### Task details
Every entry below should be printed again exactly as it reads.

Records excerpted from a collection
*** Begin section ***
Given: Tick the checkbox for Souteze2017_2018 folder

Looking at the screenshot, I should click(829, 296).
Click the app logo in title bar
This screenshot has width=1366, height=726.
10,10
*** End section ***
### Written answer
Given: Tick the checkbox for Souteze2017_2018 folder

Looking at the screenshot, I should click(829, 296).
Click the app logo in title bar
This screenshot has width=1366, height=726.
10,10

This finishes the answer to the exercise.